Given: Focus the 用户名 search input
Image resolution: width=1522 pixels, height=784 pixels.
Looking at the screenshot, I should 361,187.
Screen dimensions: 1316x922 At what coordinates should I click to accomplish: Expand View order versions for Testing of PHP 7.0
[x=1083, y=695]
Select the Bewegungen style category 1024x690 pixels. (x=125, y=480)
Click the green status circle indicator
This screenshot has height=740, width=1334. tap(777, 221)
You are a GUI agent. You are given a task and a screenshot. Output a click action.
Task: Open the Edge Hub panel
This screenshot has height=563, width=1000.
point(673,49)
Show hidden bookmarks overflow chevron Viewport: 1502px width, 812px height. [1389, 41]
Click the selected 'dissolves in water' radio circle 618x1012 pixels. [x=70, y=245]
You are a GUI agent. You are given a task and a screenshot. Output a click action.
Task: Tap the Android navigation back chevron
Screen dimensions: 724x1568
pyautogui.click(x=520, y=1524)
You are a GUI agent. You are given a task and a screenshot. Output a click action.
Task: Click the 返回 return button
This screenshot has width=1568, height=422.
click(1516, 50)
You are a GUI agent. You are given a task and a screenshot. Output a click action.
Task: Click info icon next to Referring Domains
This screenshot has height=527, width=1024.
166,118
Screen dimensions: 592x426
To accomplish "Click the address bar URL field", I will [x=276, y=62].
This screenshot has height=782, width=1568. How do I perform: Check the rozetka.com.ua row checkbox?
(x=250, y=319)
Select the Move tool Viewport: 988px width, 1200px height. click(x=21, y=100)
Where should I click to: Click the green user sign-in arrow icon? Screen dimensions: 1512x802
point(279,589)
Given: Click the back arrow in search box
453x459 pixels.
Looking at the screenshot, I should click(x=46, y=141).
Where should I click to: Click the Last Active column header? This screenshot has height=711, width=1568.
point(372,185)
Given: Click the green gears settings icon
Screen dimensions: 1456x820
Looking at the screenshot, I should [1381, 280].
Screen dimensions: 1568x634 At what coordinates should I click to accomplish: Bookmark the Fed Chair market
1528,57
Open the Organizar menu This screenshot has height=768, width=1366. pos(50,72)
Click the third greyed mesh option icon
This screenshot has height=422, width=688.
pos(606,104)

....................

* **Try it**: The records need to be copied exactly, with no line left out.

* **The completed task**:
Given: Focus the 用户名 search input
Image resolution: width=1522 pixels, height=784 pixels.
Looking at the screenshot, I should 361,187.
Screen dimensions: 1316x922 At what coordinates should I click to accomplish: Expand View order versions for Testing of PHP 7.0
[x=1083, y=695]
Select the Bewegungen style category 1024x690 pixels. (x=125, y=480)
Click the green status circle indicator
This screenshot has height=740, width=1334. tap(777, 221)
You are a GUI agent. You are given a task and a screenshot. Output a click action.
Task: Open the Edge Hub panel
This screenshot has height=563, width=1000.
point(673,49)
Show hidden bookmarks overflow chevron Viewport: 1502px width, 812px height. [1389, 41]
Click the selected 'dissolves in water' radio circle 618x1012 pixels. [x=70, y=245]
You are a GUI agent. You are given a task and a screenshot. Output a click action.
Task: Tap the Android navigation back chevron
Screen dimensions: 724x1568
pyautogui.click(x=520, y=1524)
You are a GUI agent. You are given a task and a screenshot. Output a click action.
Task: Click the 返回 return button
This screenshot has width=1568, height=422.
click(1516, 50)
You are a GUI agent. You are given a task and a screenshot. Output a click action.
Task: Click info icon next to Referring Domains
This screenshot has height=527, width=1024.
166,118
Screen dimensions: 592x426
To accomplish "Click the address bar URL field", I will [x=276, y=62].
This screenshot has height=782, width=1568. How do I perform: Check the rozetka.com.ua row checkbox?
(x=250, y=319)
Select the Move tool Viewport: 988px width, 1200px height. click(x=21, y=100)
Where should I click to: Click the green user sign-in arrow icon? Screen dimensions: 1512x802
point(279,589)
Given: Click the back arrow in search box
453x459 pixels.
Looking at the screenshot, I should click(x=46, y=141).
Where should I click to: Click the Last Active column header? This screenshot has height=711, width=1568.
point(372,185)
Given: Click the green gears settings icon
Screen dimensions: 1456x820
Looking at the screenshot, I should [1381, 280].
Screen dimensions: 1568x634 At what coordinates should I click to accomplish: Bookmark the Fed Chair market
1528,57
Open the Organizar menu This screenshot has height=768, width=1366. pos(50,72)
Click the third greyed mesh option icon
This screenshot has height=422, width=688.
pos(606,104)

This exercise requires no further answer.